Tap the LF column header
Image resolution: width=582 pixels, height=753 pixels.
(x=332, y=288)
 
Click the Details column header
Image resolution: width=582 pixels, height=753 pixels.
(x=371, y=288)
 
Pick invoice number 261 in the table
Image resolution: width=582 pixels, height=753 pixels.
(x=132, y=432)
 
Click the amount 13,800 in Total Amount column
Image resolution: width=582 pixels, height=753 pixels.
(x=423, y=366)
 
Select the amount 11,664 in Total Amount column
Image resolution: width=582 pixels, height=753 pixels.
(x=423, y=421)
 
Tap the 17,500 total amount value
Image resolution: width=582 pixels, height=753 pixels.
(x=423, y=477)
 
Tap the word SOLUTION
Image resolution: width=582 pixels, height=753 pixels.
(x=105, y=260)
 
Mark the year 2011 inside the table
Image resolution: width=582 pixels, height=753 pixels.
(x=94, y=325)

**Aim of the exercise**
Rewrite all of the lines above, requests included, and offset every coordinate in the answers by -84, applying that offset to both x and y values.

**Result for this task**
Tap the LF column header
Image resolution: width=582 pixels, height=753 pixels.
(x=248, y=204)
 
Click the Details column header
Image resolution: width=582 pixels, height=753 pixels.
(x=287, y=204)
 
Pick invoice number 261 in the table
Image resolution: width=582 pixels, height=753 pixels.
(x=48, y=348)
 
Click the amount 13,800 in Total Amount column
Image resolution: width=582 pixels, height=753 pixels.
(x=339, y=282)
 
Select the amount 11,664 in Total Amount column
Image resolution: width=582 pixels, height=753 pixels.
(x=339, y=337)
 
Tap the 17,500 total amount value
Image resolution: width=582 pixels, height=753 pixels.
(x=339, y=393)
 
Tap the word SOLUTION
Image resolution: width=582 pixels, height=753 pixels.
(x=21, y=176)
 
Mark the year 2011 inside the table
Image resolution: width=582 pixels, height=753 pixels.
(x=10, y=241)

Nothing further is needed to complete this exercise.